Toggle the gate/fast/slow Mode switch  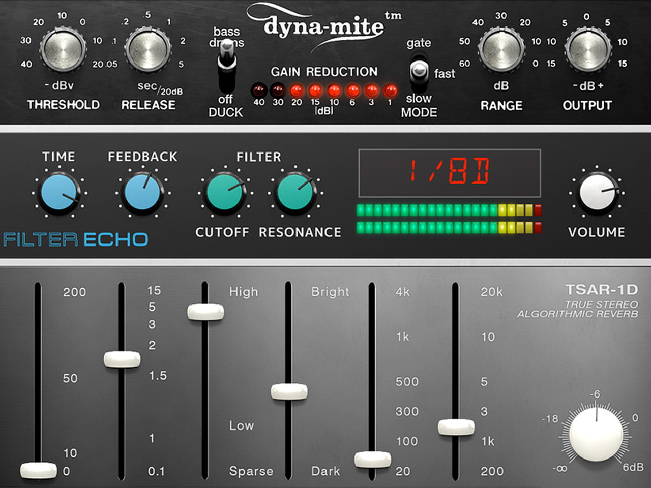pyautogui.click(x=419, y=71)
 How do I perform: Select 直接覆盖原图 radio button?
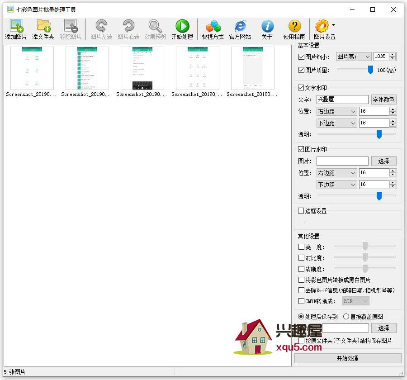coord(346,317)

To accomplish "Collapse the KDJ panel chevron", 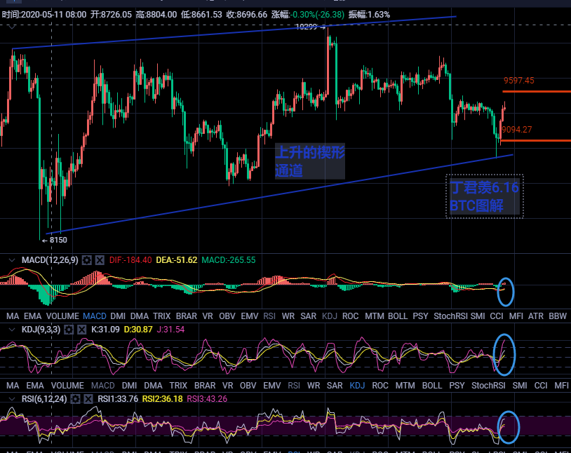I will pyautogui.click(x=11, y=330).
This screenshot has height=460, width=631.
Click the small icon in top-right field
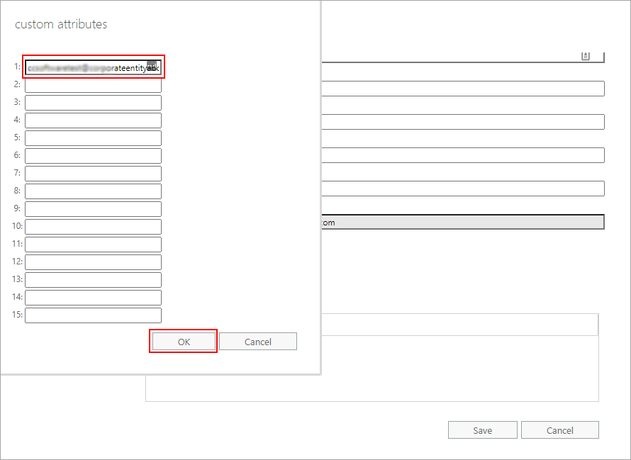coord(586,56)
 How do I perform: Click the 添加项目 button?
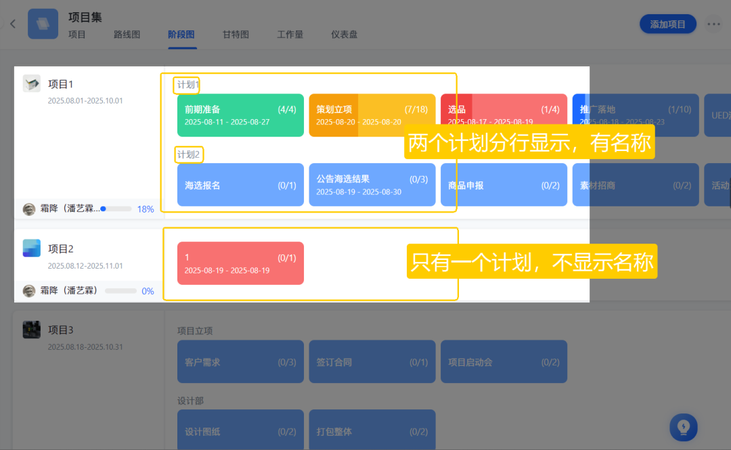coord(667,24)
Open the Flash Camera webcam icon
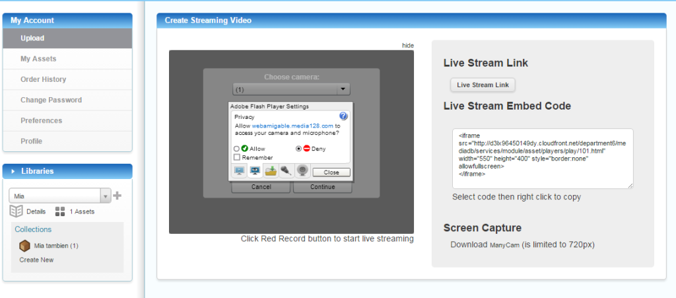This screenshot has height=298, width=676. click(302, 171)
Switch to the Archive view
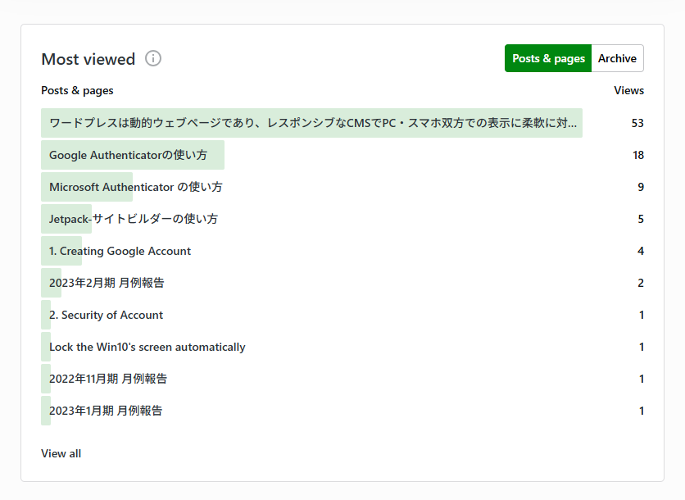The image size is (685, 500). pyautogui.click(x=617, y=58)
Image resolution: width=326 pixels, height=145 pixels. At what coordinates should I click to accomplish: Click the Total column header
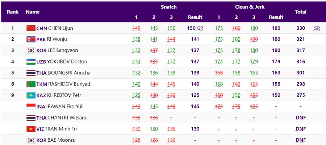(x=301, y=12)
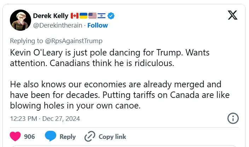Click the chain link icon

point(90,137)
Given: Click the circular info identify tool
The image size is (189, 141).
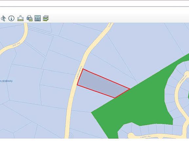Looking at the screenshot, I should [x=11, y=18].
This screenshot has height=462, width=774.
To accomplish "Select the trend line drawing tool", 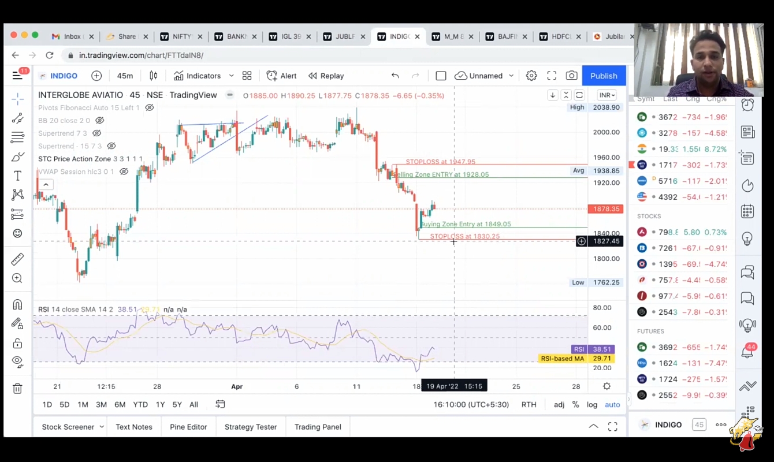I will coord(17,118).
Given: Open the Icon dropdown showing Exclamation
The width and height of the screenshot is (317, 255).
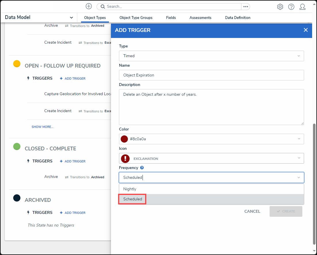Looking at the screenshot, I should [211, 158].
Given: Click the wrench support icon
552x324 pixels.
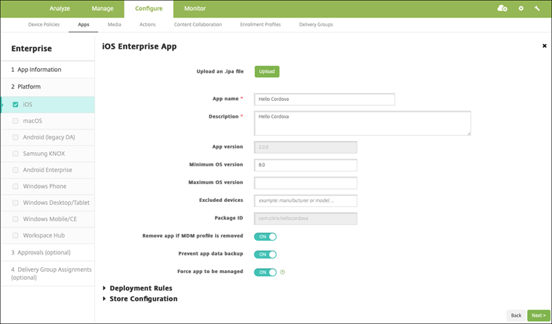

__WHAT TO PRODUCE__
For each line in the entries that contains the string "Given", make a copy.

__SOLVED EXERCISE__
Given: Click the circular info identify tool
Given: Open the Icon dropdown showing Exclamation
Given: Click the wrench support icon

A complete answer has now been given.